Items from a data source:
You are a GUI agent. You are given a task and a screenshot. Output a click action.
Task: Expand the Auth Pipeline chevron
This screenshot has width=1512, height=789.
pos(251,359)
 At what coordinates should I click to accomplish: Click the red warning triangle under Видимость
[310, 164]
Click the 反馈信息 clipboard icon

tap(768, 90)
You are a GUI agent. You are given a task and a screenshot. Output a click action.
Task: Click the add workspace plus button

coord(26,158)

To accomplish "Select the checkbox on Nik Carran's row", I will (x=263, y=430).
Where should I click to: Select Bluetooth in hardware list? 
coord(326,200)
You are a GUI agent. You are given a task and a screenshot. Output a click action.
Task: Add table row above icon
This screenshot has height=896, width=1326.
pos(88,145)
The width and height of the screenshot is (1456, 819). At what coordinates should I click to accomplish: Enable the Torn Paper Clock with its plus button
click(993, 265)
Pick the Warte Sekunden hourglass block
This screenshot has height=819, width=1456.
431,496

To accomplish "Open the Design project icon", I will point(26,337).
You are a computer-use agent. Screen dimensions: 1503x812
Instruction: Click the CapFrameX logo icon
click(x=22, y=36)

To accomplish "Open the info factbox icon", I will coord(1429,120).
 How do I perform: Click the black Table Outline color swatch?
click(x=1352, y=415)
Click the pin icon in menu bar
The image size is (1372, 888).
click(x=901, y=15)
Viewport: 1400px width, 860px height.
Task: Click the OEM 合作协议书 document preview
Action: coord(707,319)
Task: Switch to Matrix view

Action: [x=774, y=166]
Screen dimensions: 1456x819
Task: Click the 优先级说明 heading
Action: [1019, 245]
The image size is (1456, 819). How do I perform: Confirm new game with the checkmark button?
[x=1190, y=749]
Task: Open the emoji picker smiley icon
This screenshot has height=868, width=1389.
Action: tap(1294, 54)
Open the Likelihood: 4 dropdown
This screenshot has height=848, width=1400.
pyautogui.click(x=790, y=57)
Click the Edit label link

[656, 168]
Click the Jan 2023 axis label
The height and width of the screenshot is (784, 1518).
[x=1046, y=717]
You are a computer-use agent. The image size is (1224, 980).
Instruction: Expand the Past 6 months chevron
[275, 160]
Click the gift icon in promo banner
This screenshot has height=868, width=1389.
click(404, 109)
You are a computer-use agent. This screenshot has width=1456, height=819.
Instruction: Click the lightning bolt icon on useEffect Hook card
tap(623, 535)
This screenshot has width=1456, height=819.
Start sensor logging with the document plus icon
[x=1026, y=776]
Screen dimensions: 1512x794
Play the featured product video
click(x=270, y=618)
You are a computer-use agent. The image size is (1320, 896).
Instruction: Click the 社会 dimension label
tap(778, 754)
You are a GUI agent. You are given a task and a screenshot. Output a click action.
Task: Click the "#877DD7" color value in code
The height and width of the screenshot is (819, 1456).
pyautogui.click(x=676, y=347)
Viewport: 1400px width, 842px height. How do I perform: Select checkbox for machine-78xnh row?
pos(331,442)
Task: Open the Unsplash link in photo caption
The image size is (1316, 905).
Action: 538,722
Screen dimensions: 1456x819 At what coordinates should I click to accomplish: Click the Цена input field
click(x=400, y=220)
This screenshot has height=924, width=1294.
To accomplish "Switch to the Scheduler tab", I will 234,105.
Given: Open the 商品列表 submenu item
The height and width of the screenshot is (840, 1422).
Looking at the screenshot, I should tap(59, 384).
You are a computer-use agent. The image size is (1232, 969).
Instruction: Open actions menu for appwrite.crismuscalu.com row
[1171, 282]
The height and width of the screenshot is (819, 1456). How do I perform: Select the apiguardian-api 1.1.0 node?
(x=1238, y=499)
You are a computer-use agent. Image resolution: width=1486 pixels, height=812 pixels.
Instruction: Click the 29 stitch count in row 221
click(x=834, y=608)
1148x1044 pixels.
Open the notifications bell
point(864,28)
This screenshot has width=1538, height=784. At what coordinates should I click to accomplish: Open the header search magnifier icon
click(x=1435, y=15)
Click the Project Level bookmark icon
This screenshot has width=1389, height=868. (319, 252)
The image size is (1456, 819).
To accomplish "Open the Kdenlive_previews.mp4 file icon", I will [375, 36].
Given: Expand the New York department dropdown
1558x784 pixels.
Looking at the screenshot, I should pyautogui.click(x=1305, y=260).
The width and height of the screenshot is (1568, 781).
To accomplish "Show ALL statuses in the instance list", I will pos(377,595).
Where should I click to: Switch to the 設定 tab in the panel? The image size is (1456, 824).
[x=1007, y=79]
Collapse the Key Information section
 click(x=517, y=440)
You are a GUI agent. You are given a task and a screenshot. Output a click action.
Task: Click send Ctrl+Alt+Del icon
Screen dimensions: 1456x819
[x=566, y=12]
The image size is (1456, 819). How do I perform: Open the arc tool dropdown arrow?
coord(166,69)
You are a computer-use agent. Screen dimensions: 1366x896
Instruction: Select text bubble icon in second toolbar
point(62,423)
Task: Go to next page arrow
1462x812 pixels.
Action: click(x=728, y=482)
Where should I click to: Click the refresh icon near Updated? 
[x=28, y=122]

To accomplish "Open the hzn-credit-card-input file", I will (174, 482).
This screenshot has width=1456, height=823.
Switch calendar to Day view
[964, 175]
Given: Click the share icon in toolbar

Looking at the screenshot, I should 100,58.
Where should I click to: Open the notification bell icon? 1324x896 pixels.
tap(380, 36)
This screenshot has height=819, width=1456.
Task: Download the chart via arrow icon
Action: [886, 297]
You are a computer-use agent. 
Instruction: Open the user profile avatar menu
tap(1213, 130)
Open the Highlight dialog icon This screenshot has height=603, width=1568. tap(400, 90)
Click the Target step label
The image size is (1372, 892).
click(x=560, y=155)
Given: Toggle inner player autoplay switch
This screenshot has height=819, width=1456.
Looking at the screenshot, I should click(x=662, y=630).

### What is required
Every line above in which the word "will" occurs needs to be copied.

### Task output
To accomplish "Select the checkbox on Nik Carran's row", I will (x=263, y=430).
To accomplish "Open the Design project icon", I will point(26,337).
To accomplish "Open the info factbox icon", I will coord(1429,120).
To accomplish "Switch to the Scheduler tab", I will 234,105.
To accomplish "Open the Kdenlive_previews.mp4 file icon", I will [375, 36].
To accomplish "Show ALL statuses in the instance list", I will pos(377,595).
To accomplish "Open the hzn-credit-card-input file", I will (174, 482).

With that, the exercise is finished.